Later, when you want to work with the node again, you can go back to the EC2 Dashboard, select the instance, and again access the Action menu. There select Instance State and then Start. It will take a few minutes to reboot. When it does, it will be assigned a different IP address. You can find its new IP address by looking in the IPv4 Public IP column of the table or by selecting the node and viewing the Description information at the bottom of the window.

When an EC2 instance is stopped, this incurs a minimal cost for the associated storage space but JCSDA is not charged for compute time.
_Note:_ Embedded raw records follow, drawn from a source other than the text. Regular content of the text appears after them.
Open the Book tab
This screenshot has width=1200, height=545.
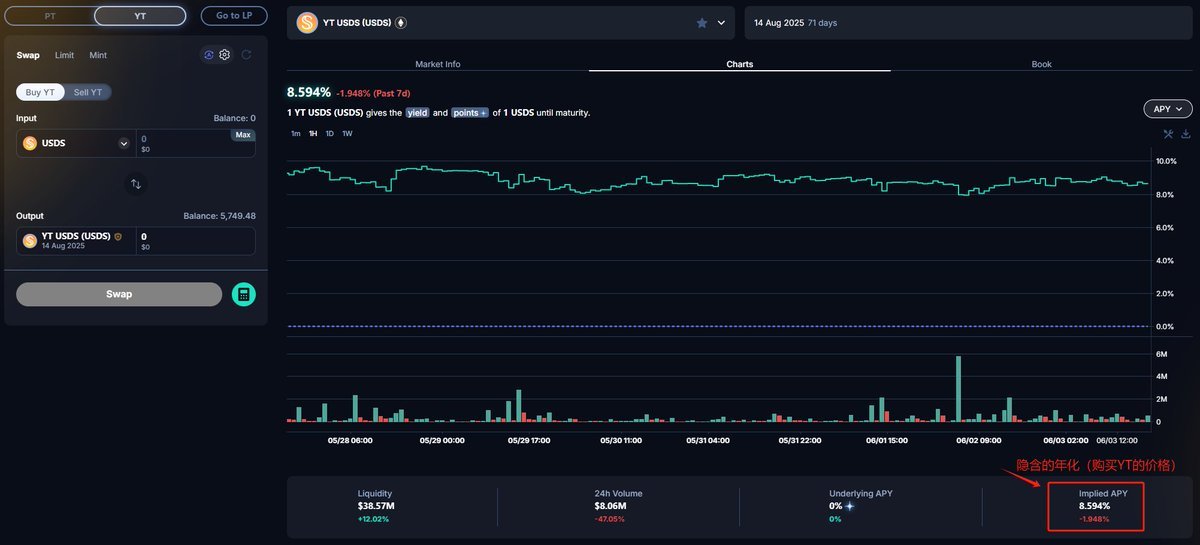(x=1041, y=64)

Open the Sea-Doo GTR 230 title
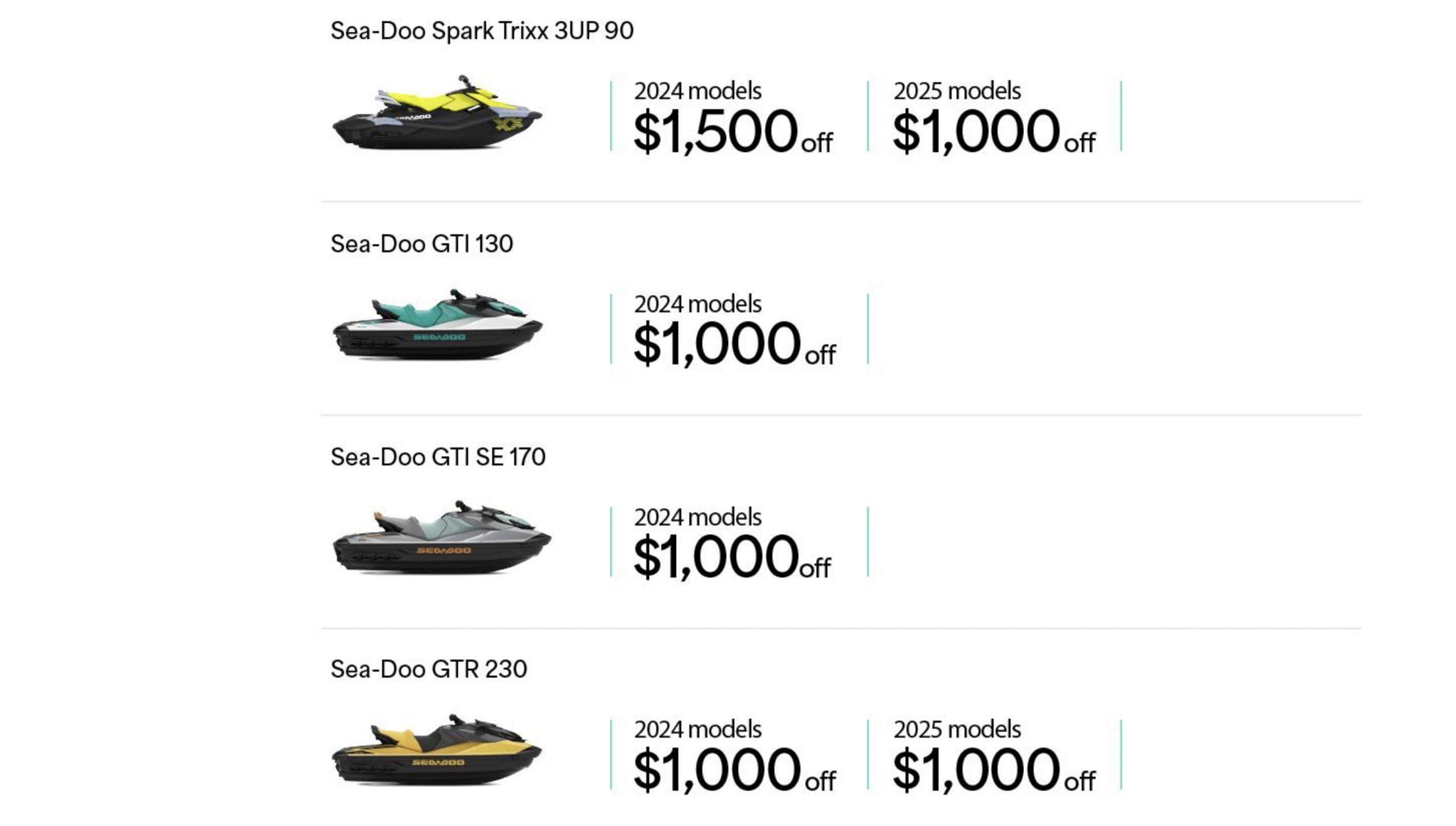click(429, 669)
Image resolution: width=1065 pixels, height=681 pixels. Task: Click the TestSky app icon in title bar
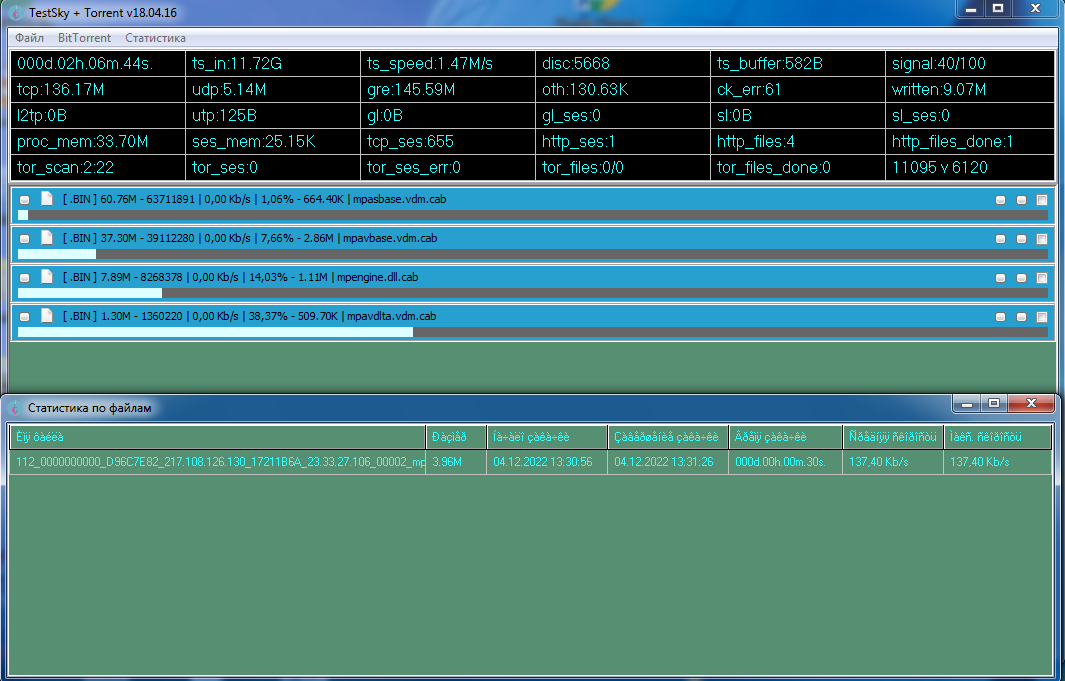click(x=12, y=10)
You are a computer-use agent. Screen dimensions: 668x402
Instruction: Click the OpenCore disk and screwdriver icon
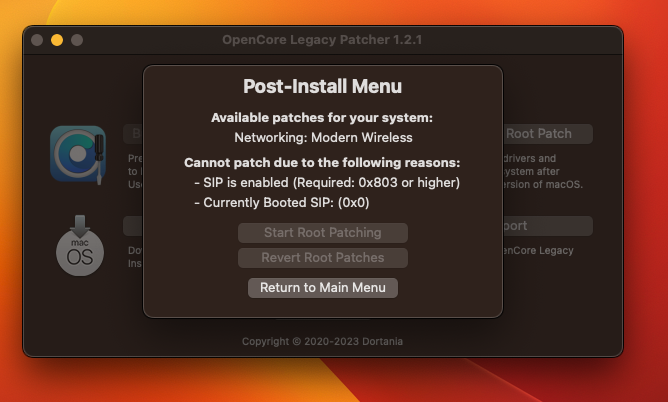pyautogui.click(x=78, y=154)
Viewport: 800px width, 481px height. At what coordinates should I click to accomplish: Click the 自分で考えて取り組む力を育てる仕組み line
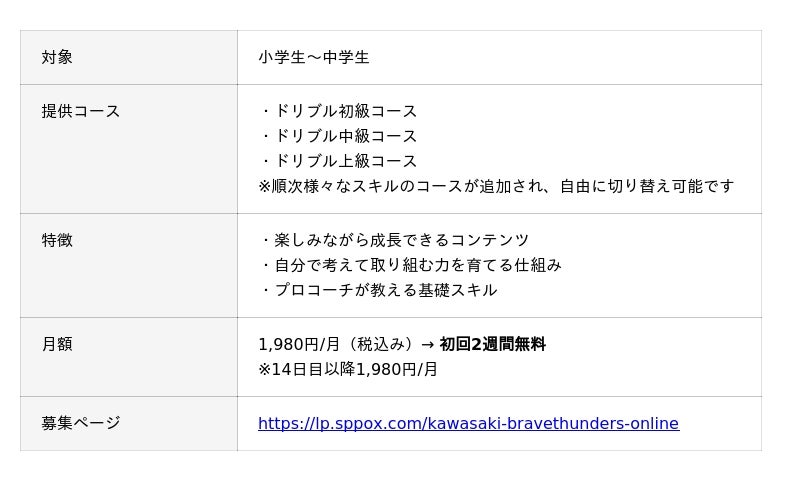point(417,265)
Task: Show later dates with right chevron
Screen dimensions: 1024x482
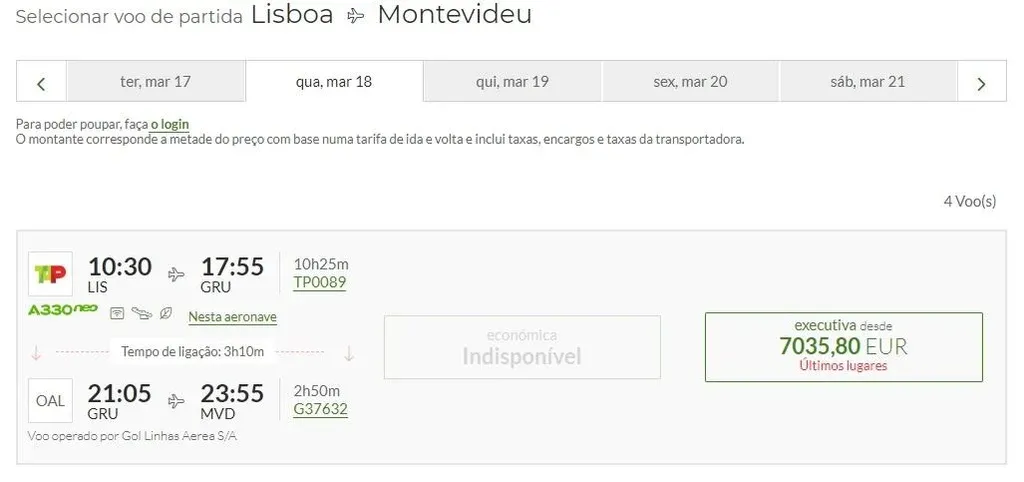Action: point(982,83)
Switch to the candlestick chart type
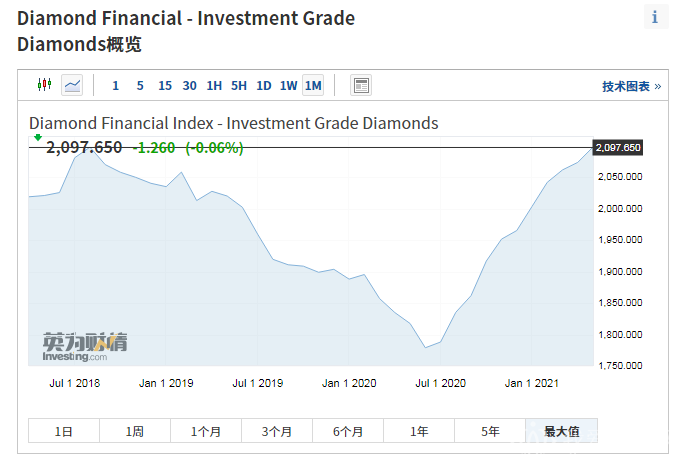The height and width of the screenshot is (471, 684). click(44, 85)
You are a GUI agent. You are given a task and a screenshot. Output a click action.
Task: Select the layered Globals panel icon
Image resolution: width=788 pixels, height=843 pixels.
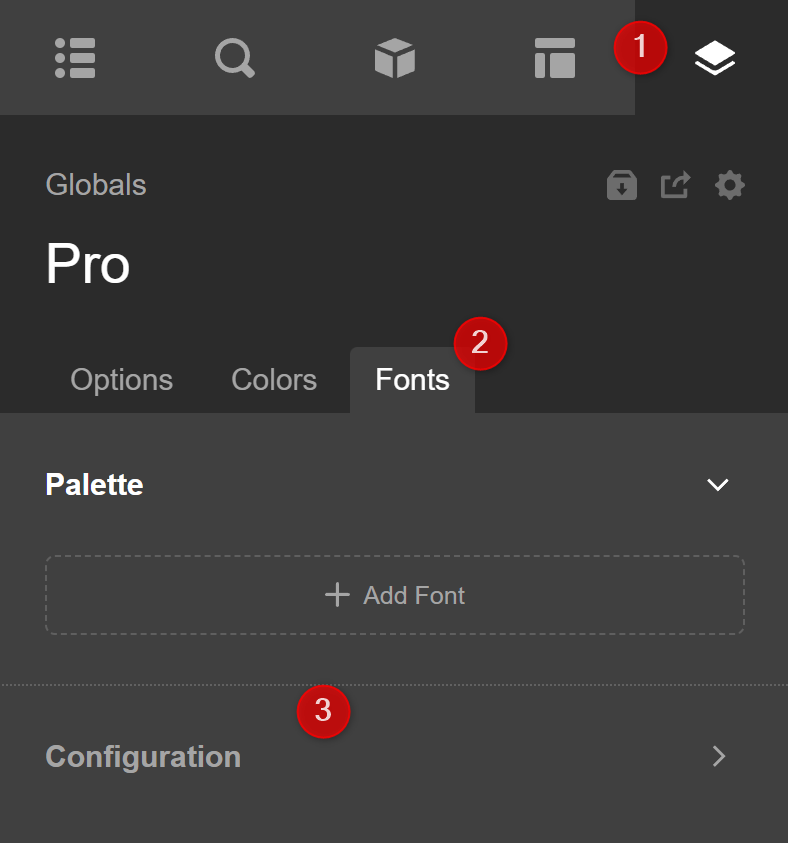714,57
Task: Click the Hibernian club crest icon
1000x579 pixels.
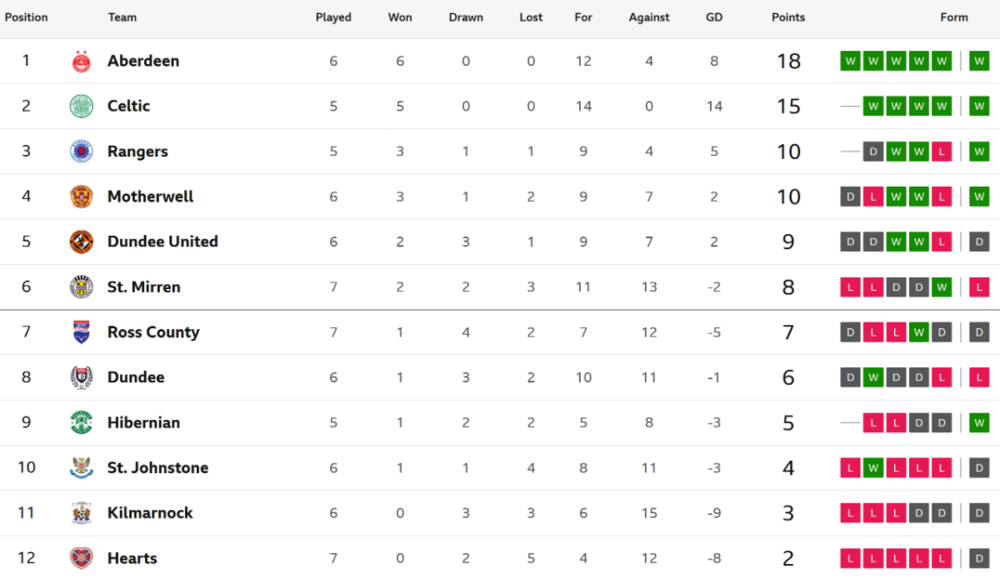Action: tap(81, 422)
Choosing a different EC2 Instance Type

AWS offers a variety of EC2 instance types that differ in the number of compute cores, memory, disk storage, and network bandwidth. Not surprisingly, higher-performance nodes are more expensive, so JEDI users are encouraged to choose an instance that is no less but no more than what you need for your application or workflow.

Recommended options include but are not limited to the following. The prices listed are for on-demand use and are not necessarily up to date; they are intended to give the user a feel for the difference in price between these instances. Always consult the AWS documentation for the most up-to-date pricing information.

  • r5.2xlarge ($0.504 per hour on demand) This is a good, inexpensive choice for code development, equipped with 4 compute cores, 64 GiB memory, and reasonable network bandwidth (up to 10 Gbps).

  • c5.4xlarge ($0.864 per hour) With 8 compute cores and high network performance, these nodes can handle more computationally expensive tests and applications than the r5.2xlarge nodes. As such, they can be a good choice for running models such as FV3 or MPAS for development or training purposes (these are the nodes used for the JEDI Academy). This is the default if the --type option is omitted from the call to jedinode.py.

  • c5.24xlarge ($4.08 per hour) These currently provide the highest single-node performance and can be used for intermediate-sized applications that are still small enough to fit on a single node. This could enhance performance by avoiding communication across nodes which is often inferior to the single-node bandwidth. They offer dedicated use of a 48-core compute node with 192 GiB memory and 25 Gbps network bandwidth. They also offer 14 Gbps IO bandwidth to (EBS) disk. Due to high demand, it’s possible that these nodes may not be available at a given time.

There are also a number of other nodes available that optimize memory or IO bandwidth for a given core count: See the AWS documentation for details.